Work order: Pictures are to be omitted, and every entry below is to be restated exactly.

(Pixel coordinate grounding data)
■ ■ ■ ■ ■ ■ ■
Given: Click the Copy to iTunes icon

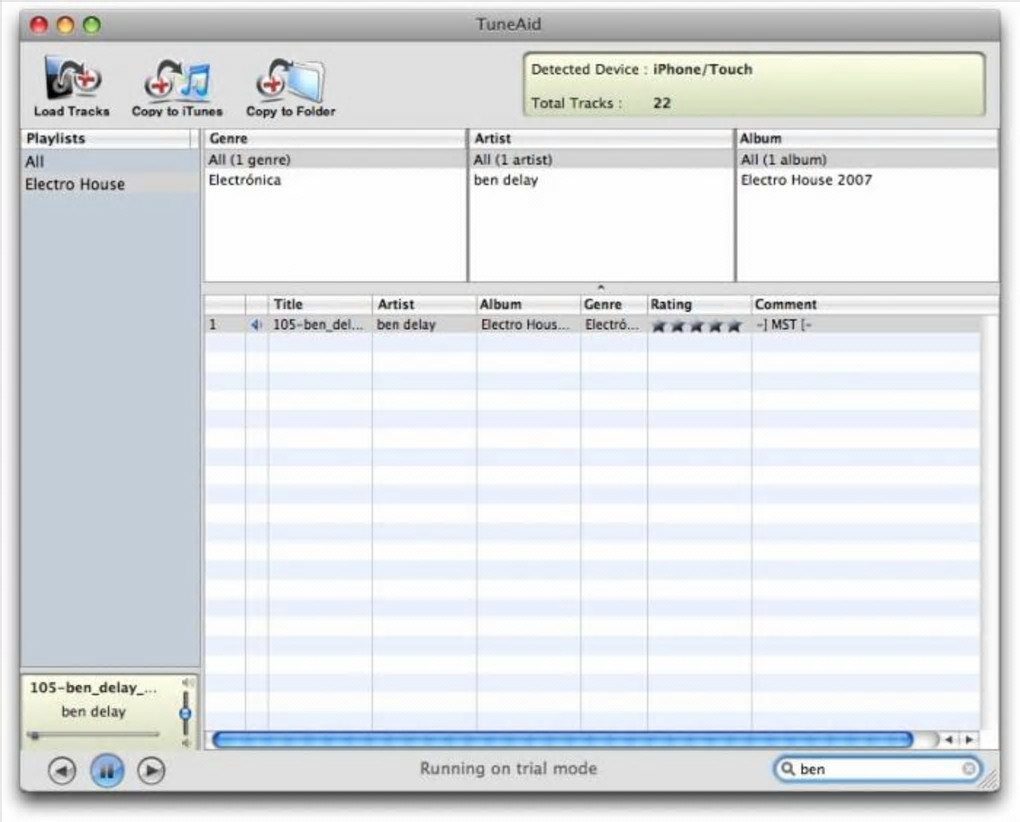Looking at the screenshot, I should [x=177, y=81].
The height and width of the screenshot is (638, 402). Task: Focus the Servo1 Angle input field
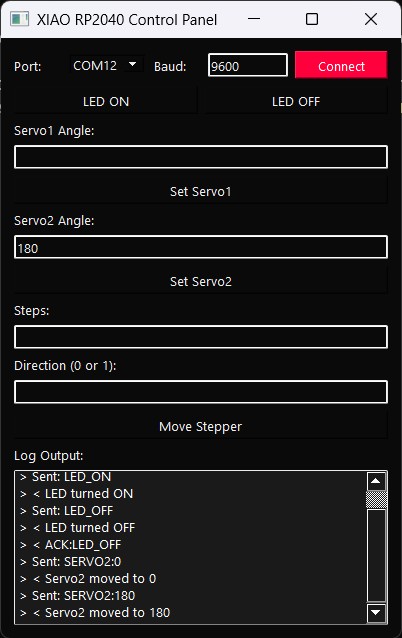201,157
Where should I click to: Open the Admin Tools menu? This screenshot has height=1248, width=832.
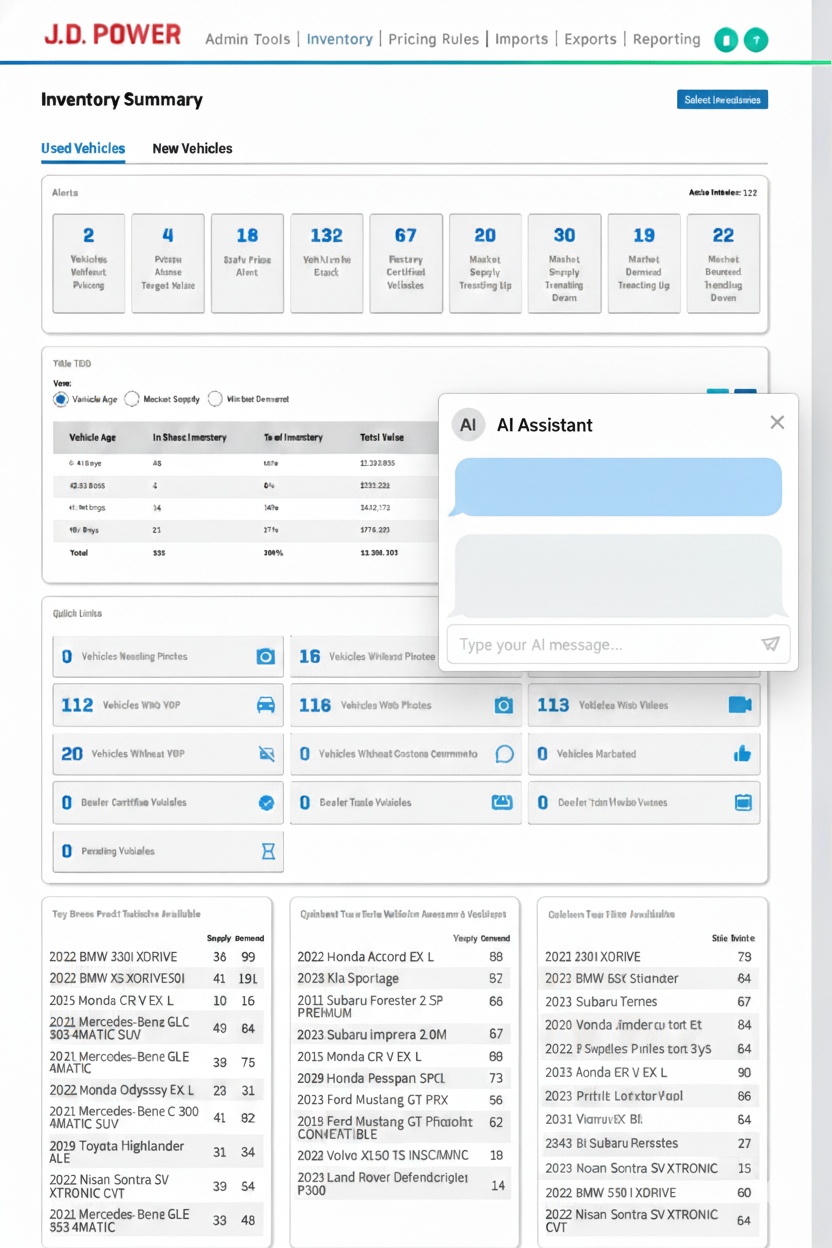click(x=247, y=39)
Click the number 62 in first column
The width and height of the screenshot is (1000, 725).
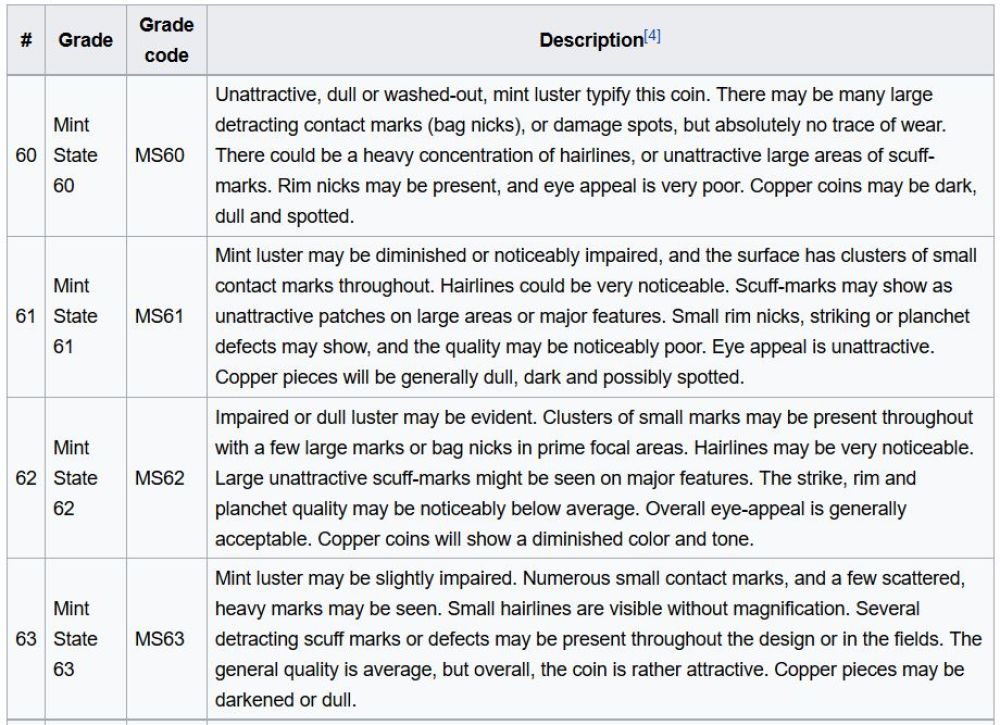[26, 478]
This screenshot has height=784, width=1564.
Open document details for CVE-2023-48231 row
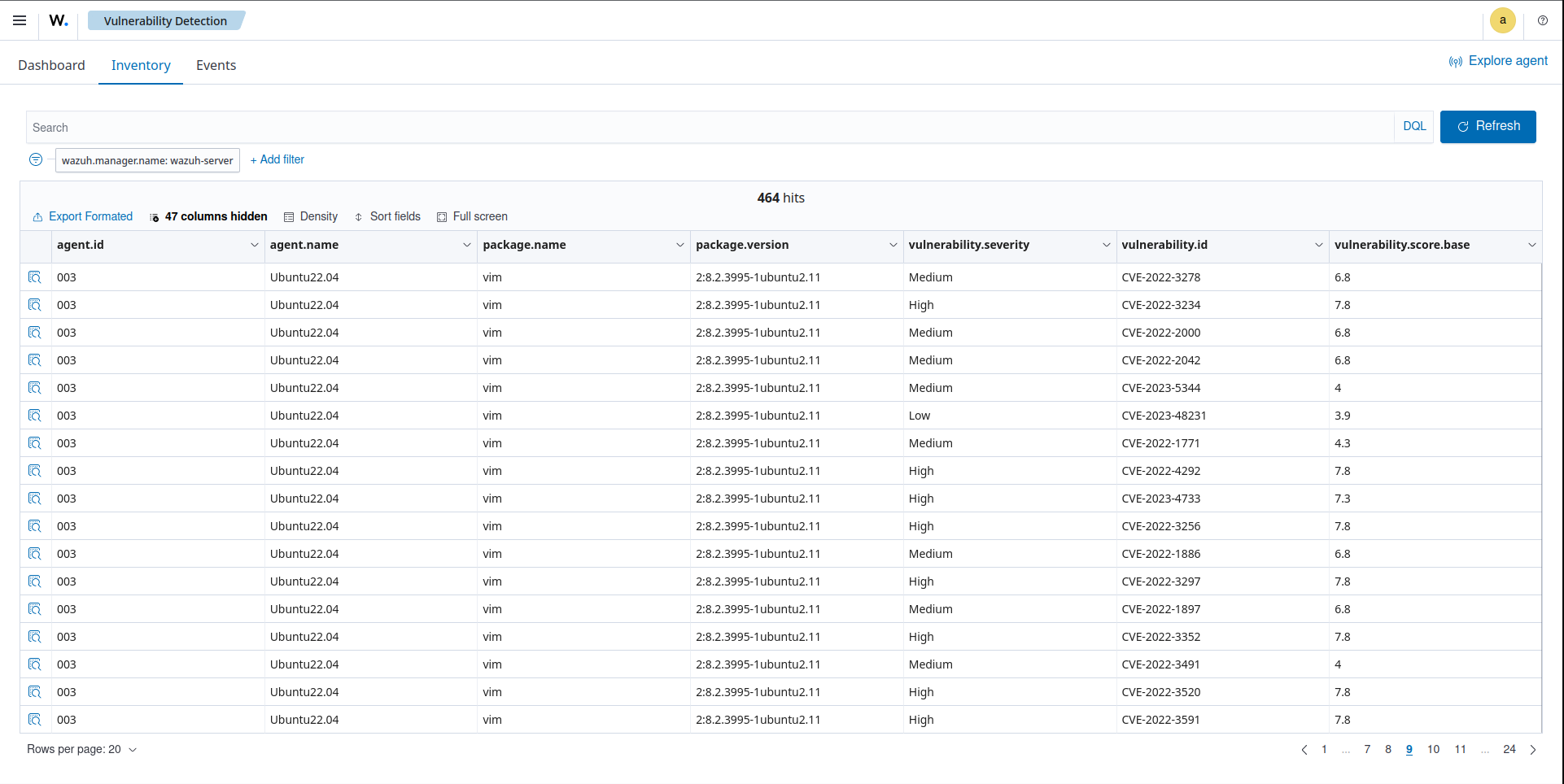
■ ■ ■ ■ ■ ■ ■
Answer section:
Given: Click the Copy to iTunes icon

Looking at the screenshot, I should [x=177, y=81].
The height and width of the screenshot is (638, 402). Task: Focus the Servo1 Angle input field
201,157
Where should I click to: Open the Admin Tools menu? This screenshot has height=1248, width=832.
click(x=247, y=39)
Click the number 62 in first column
The width and height of the screenshot is (1000, 725).
[26, 478]
This screenshot has height=784, width=1564.
Open document details for CVE-2023-48231 row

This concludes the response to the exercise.